Problem to solve – The records below are to be reproduced exactly, and no picture should appear in the copy.

━━ Data for review

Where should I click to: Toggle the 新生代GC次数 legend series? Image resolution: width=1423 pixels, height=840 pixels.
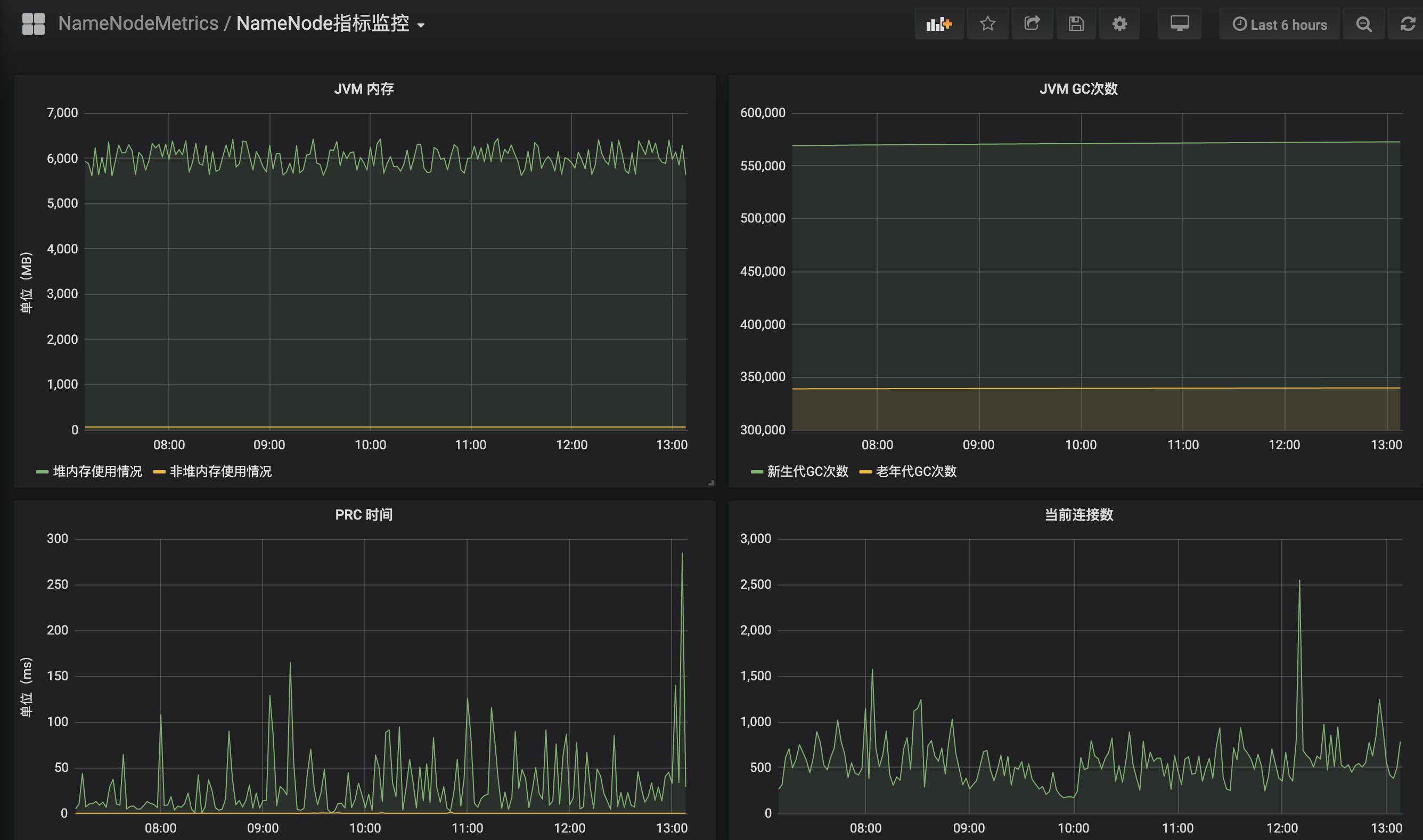(807, 472)
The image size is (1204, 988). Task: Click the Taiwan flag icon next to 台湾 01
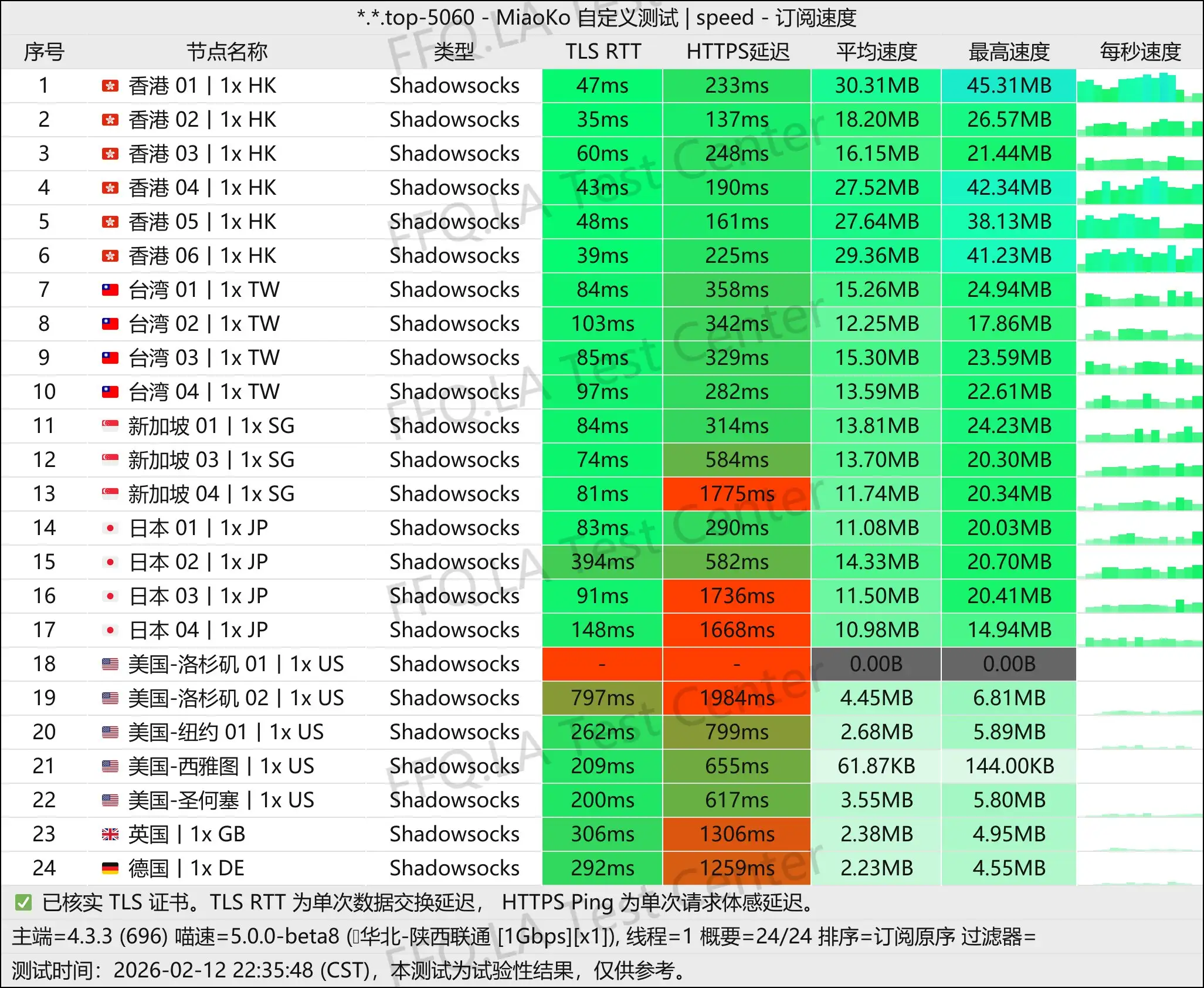point(109,290)
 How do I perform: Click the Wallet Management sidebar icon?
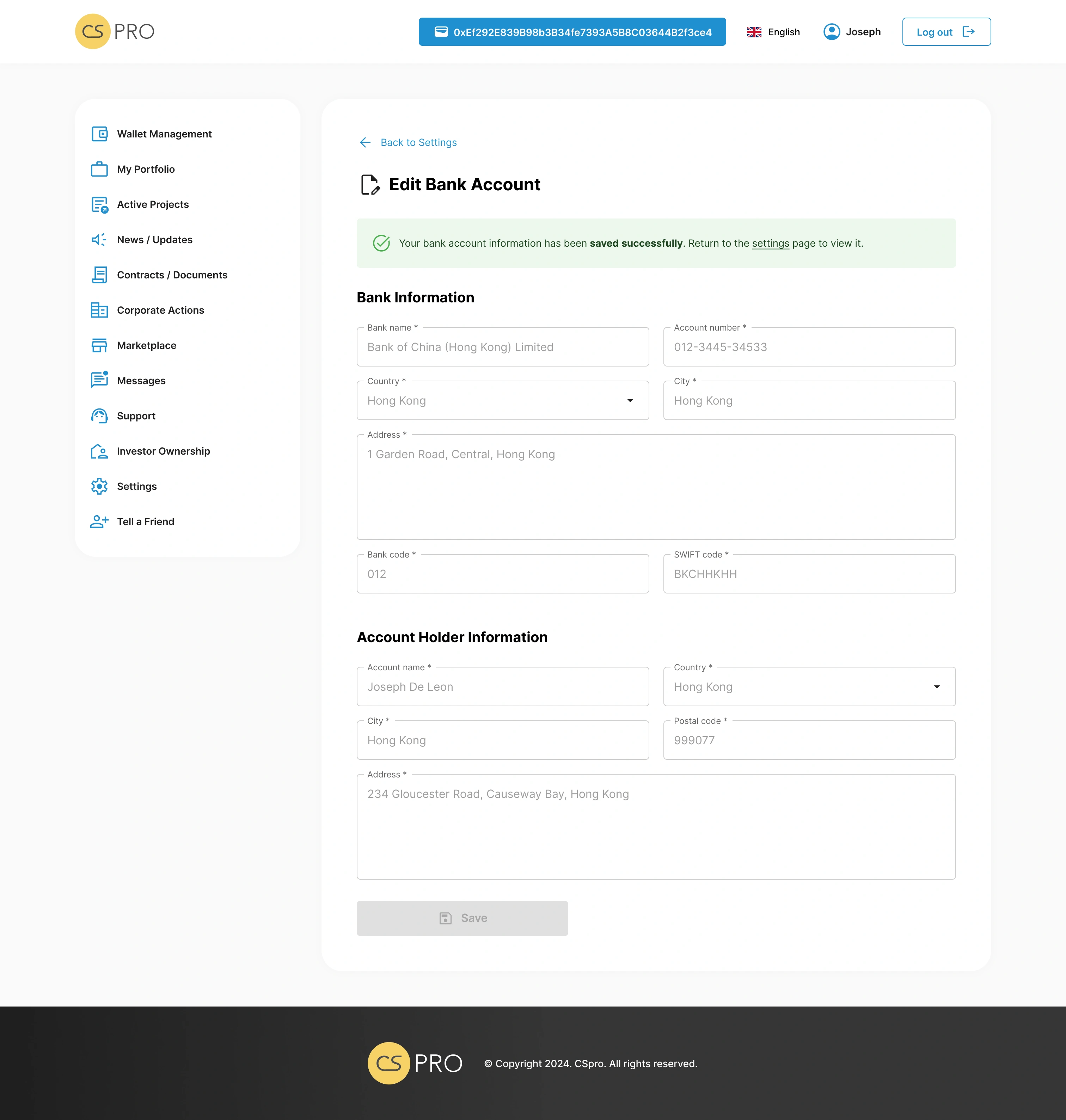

━━━━

Written response –
Where should I click to: Toggle the 新生代GC次数 legend series? Image resolution: width=1423 pixels, height=840 pixels.
(807, 472)
The image size is (1204, 988). Task: Click the Taiwan flag icon next to 台湾 01
point(109,290)
 How do I perform: Click the Wallet Management sidebar icon?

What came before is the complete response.